* Dataset excerpts *

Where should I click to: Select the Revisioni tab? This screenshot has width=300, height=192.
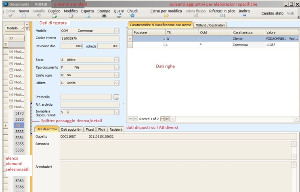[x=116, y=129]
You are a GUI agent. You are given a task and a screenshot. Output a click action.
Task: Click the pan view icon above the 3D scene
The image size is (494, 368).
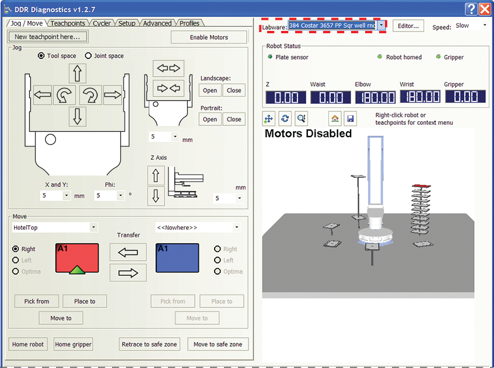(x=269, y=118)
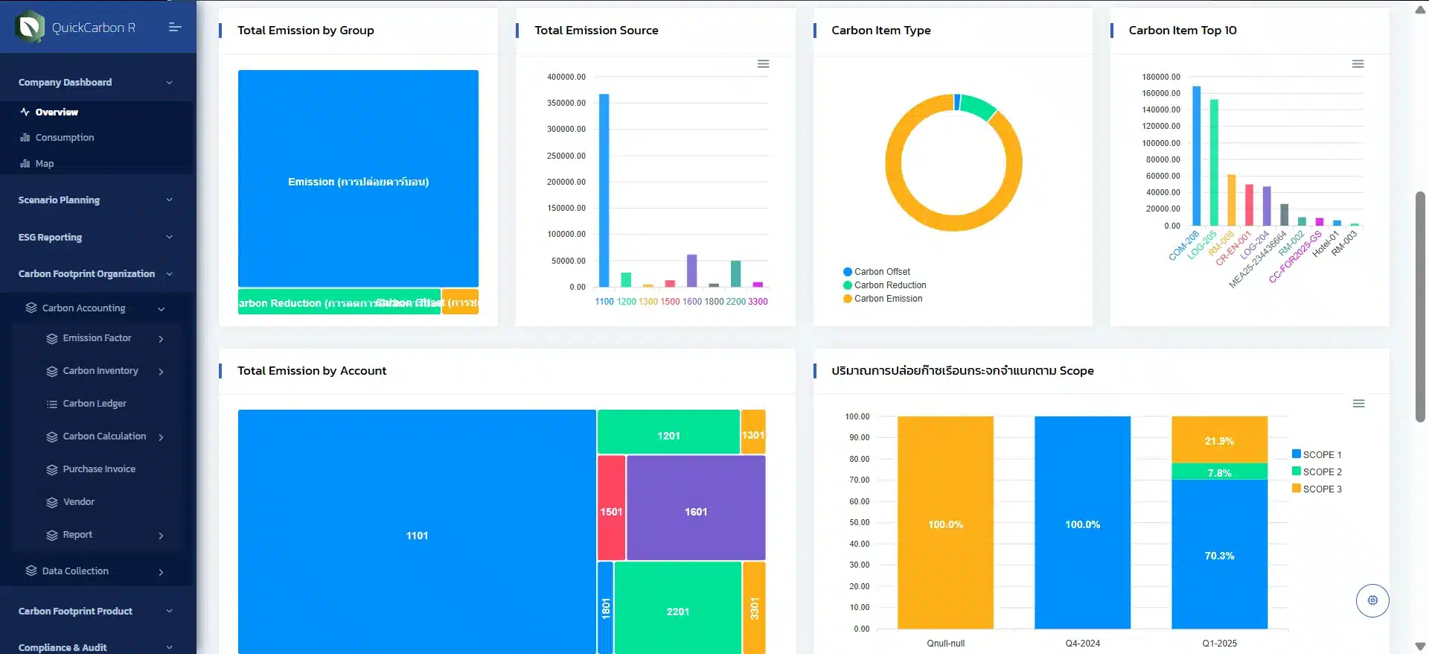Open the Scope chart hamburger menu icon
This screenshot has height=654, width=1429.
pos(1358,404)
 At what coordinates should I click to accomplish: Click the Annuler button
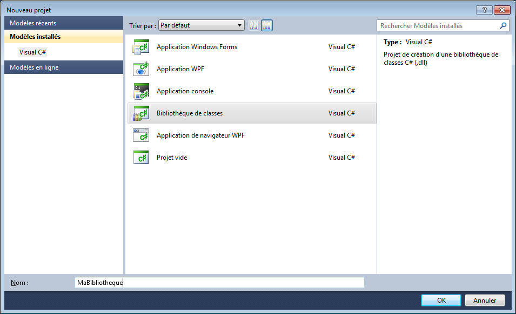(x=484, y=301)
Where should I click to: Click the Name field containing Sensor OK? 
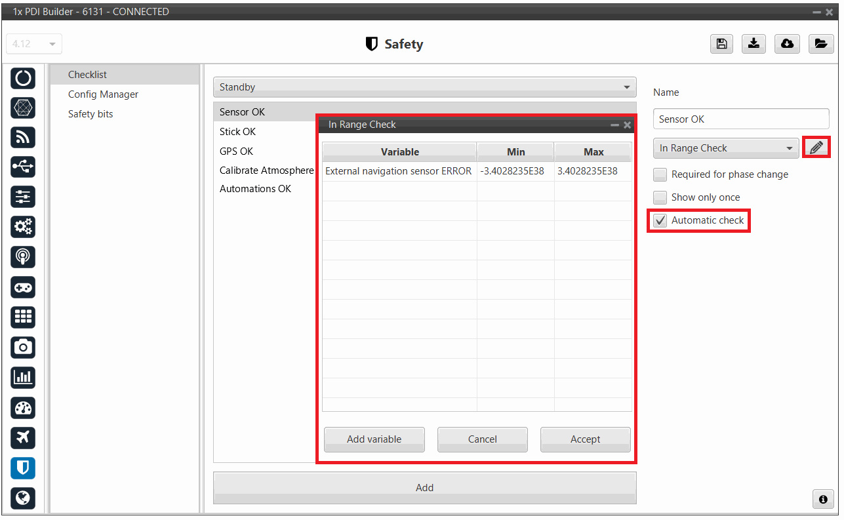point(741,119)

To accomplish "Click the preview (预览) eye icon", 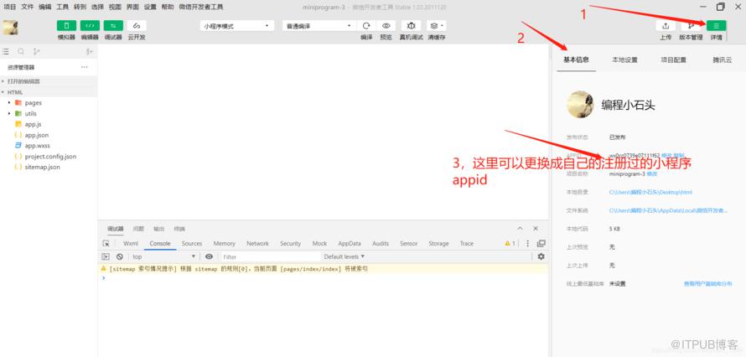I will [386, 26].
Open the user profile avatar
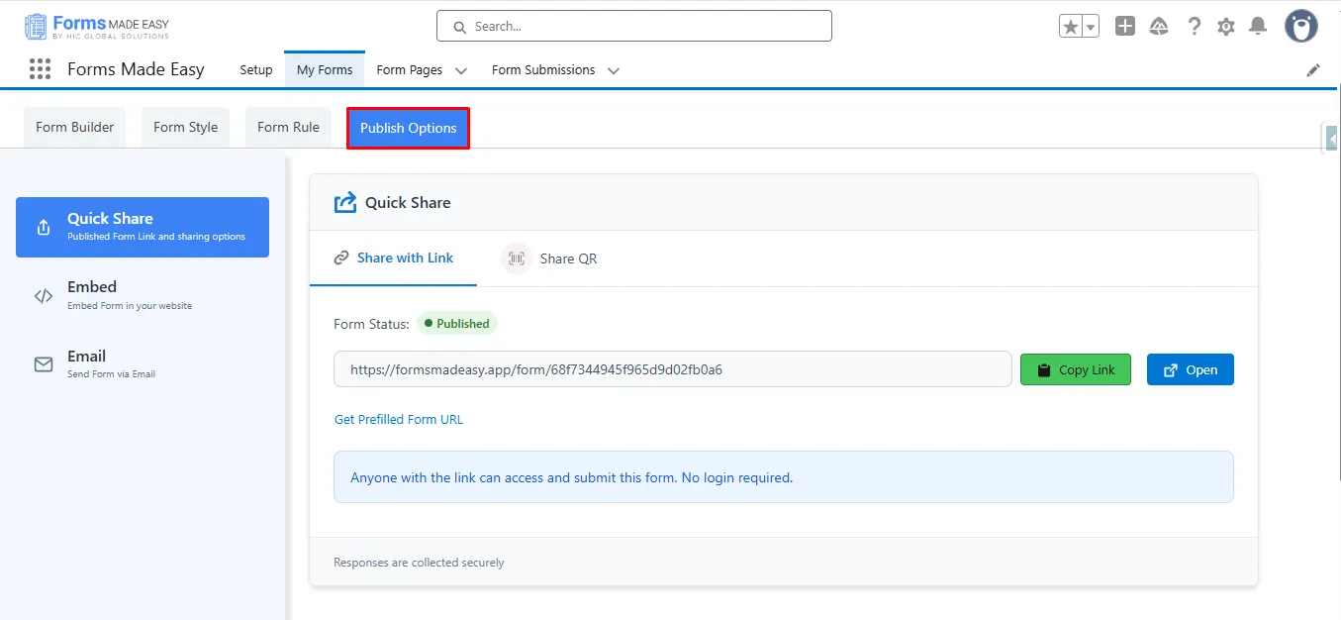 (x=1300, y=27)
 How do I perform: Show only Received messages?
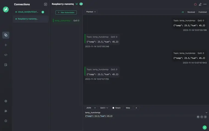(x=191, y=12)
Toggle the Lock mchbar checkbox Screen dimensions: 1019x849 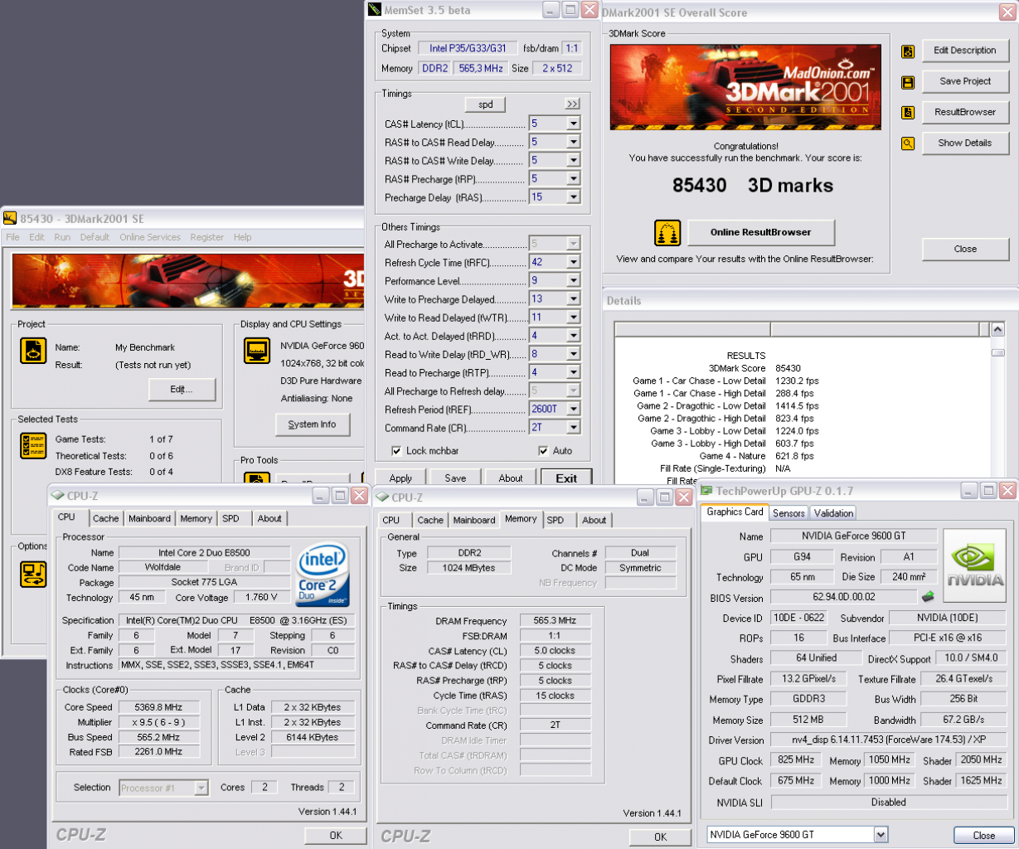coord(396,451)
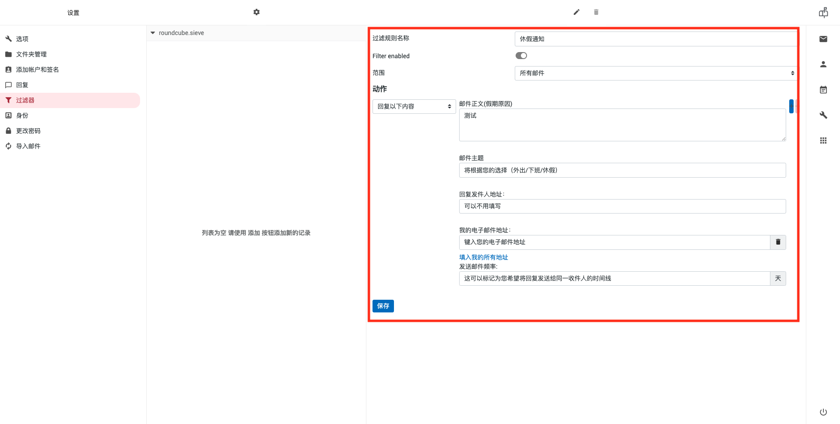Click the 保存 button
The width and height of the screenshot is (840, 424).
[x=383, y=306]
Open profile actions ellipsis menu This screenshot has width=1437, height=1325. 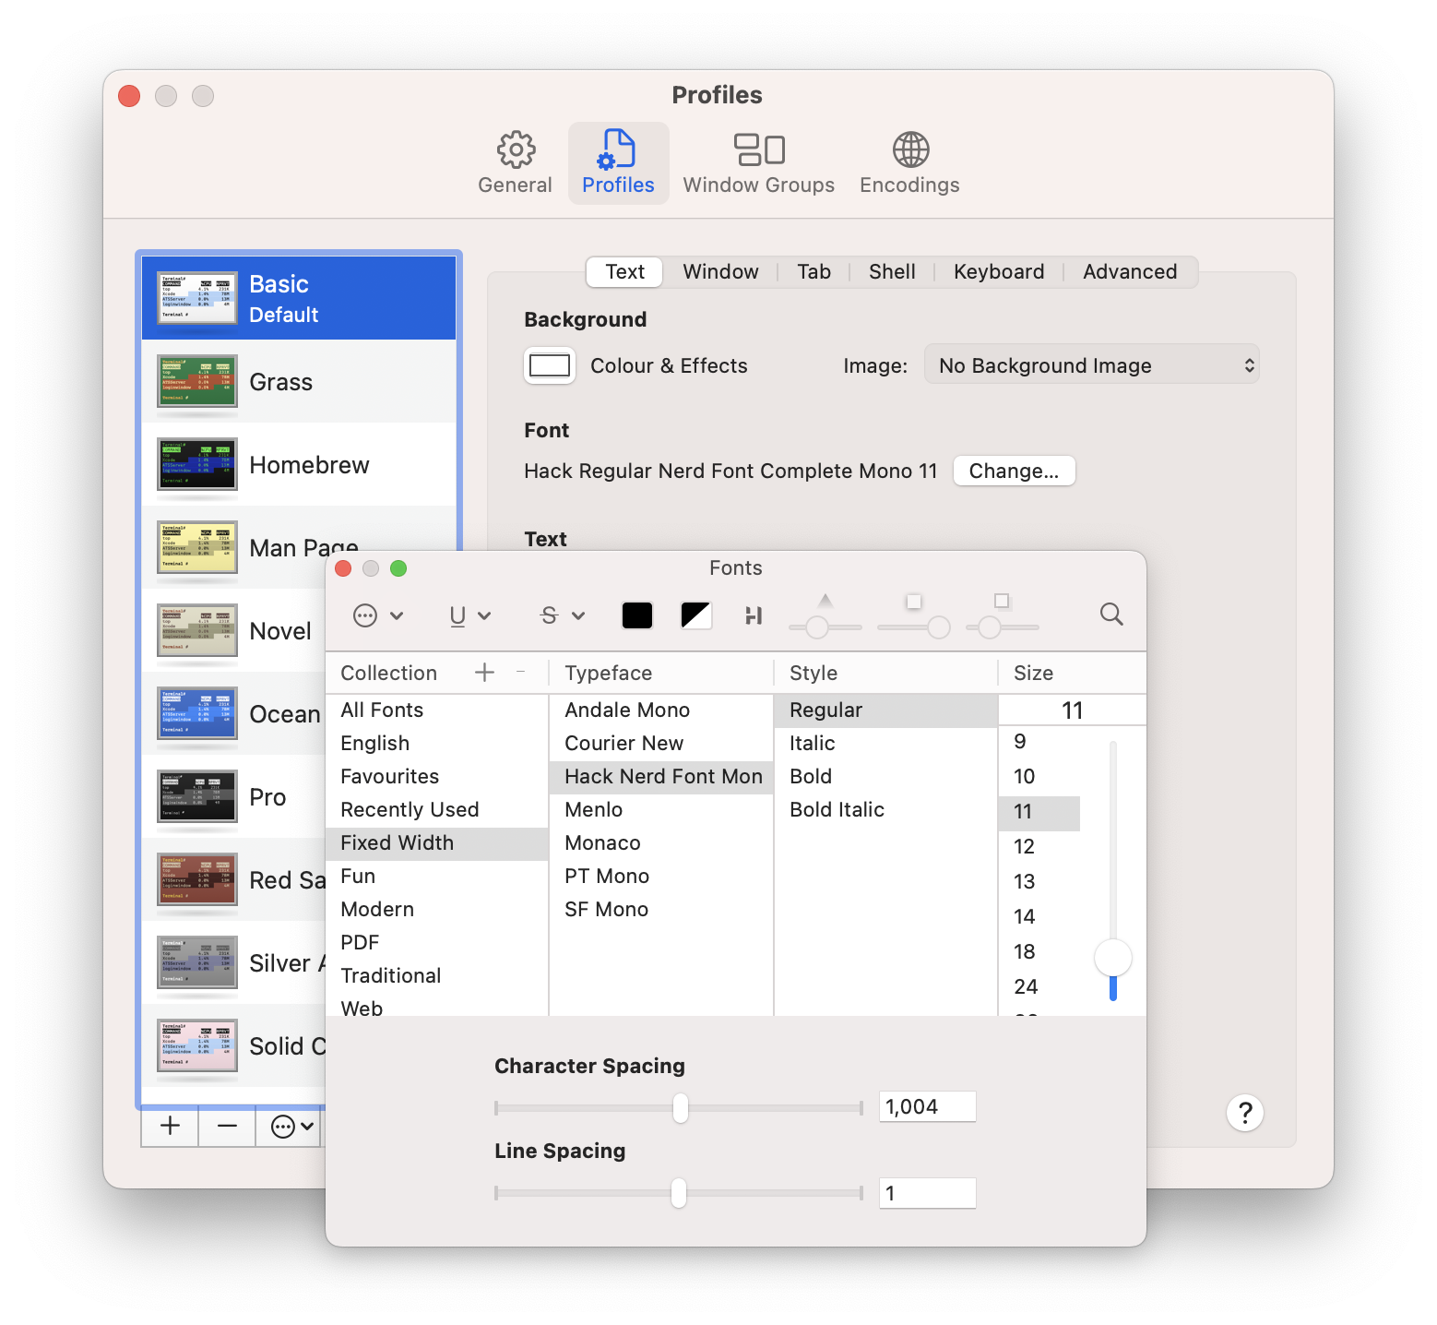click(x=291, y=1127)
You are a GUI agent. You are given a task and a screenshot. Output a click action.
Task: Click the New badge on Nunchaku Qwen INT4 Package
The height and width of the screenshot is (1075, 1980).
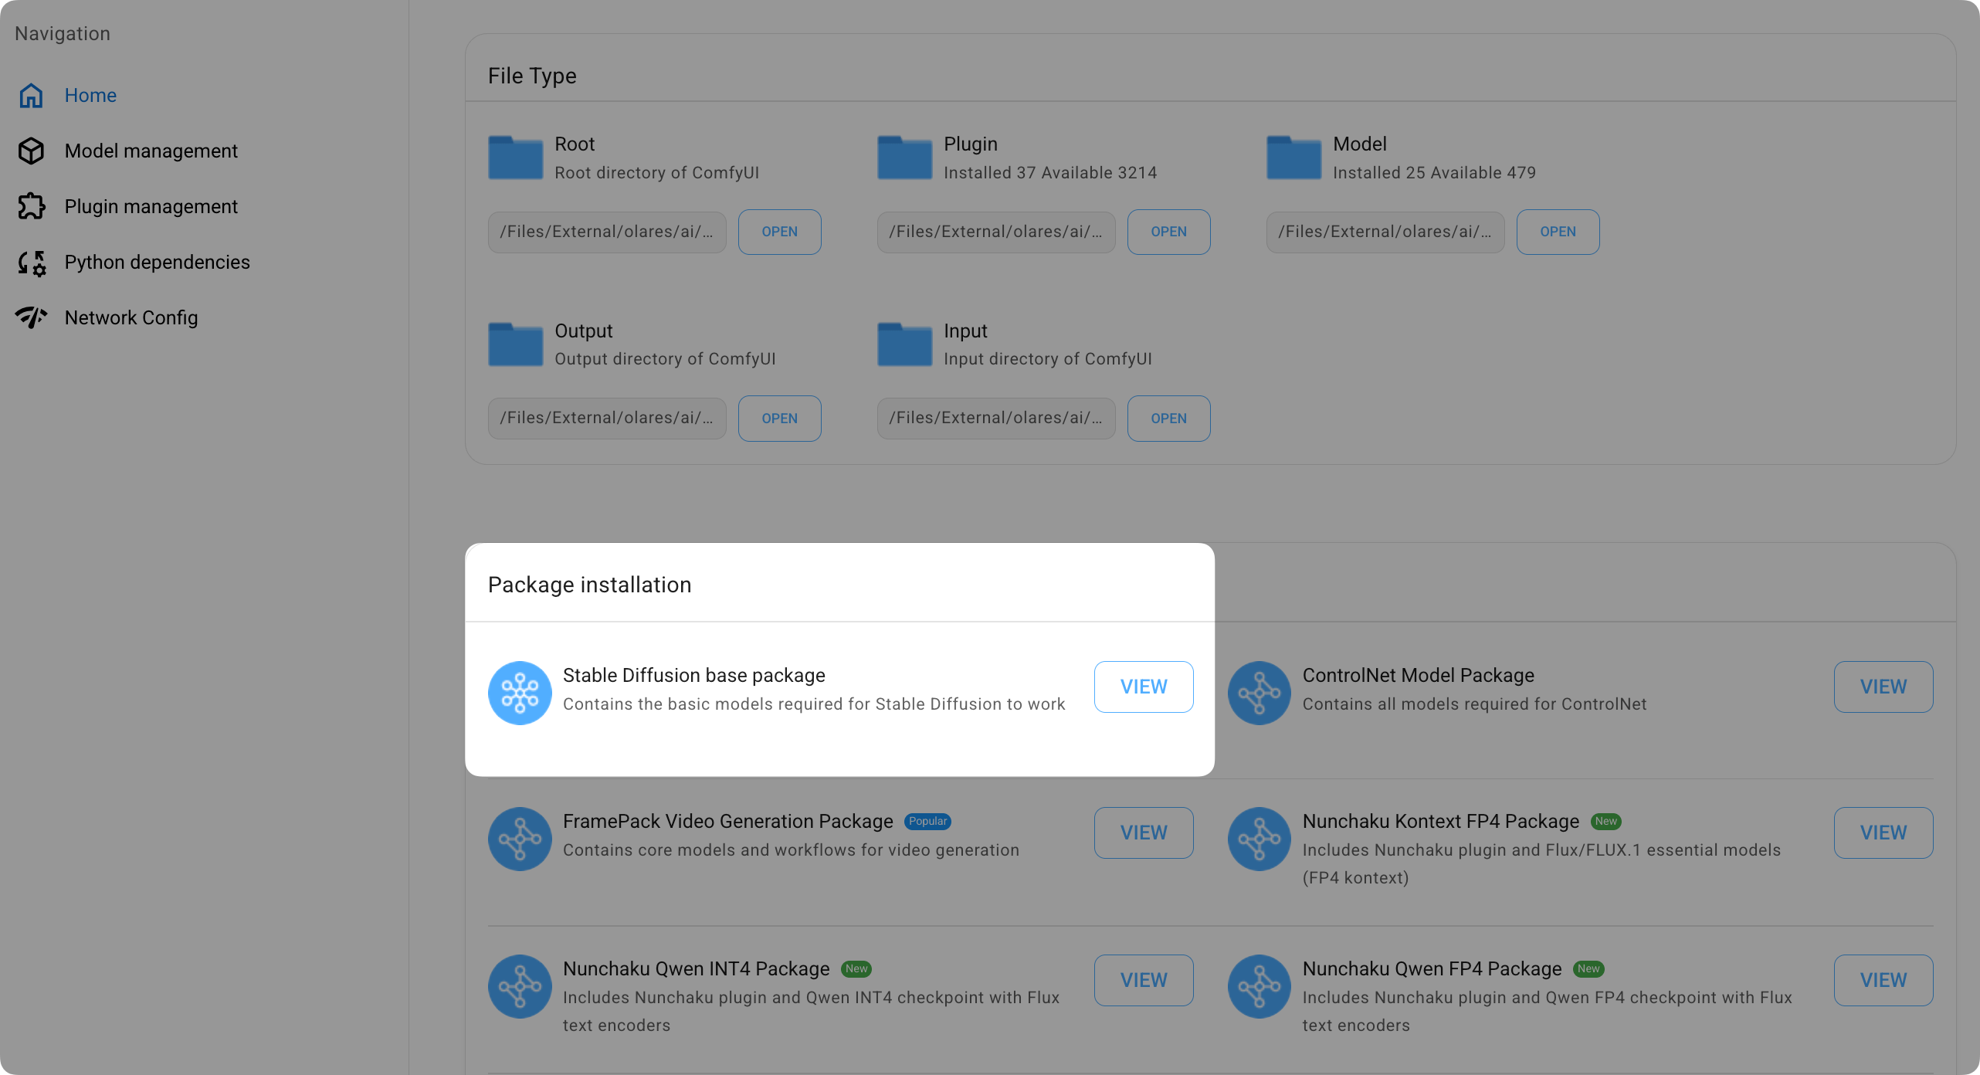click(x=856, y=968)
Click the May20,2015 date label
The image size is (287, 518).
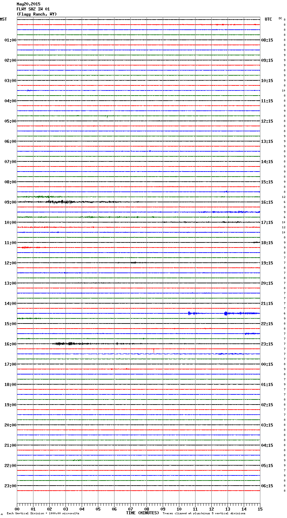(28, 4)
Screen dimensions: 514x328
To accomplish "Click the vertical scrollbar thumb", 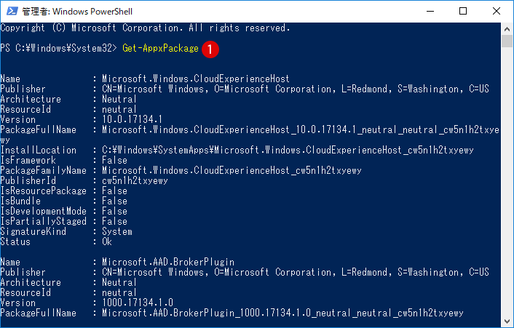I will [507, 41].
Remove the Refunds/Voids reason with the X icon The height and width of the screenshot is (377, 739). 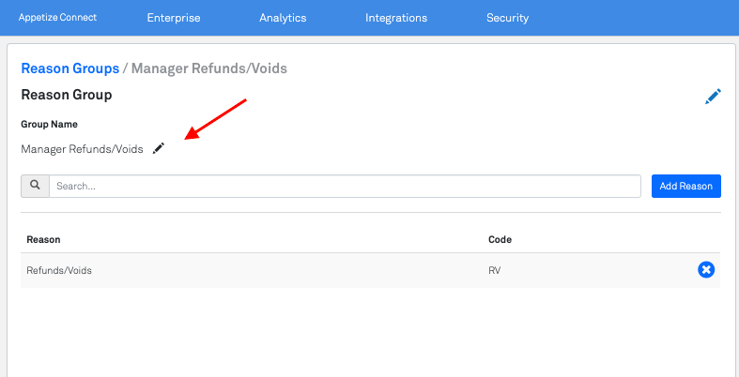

* Instructions to follow *
Without the pictures, copy the entries from their first line through the line containing "Task: Click the pan", and only those lines.

* Answer space *
Where should I click to: Select the Revisioni tab? This screenshot has width=300, height=192.
[x=116, y=129]
You are a GUI agent. You are given a task and a screenshot. Output a click action.
Task: Click the pan view icon above the 3D scene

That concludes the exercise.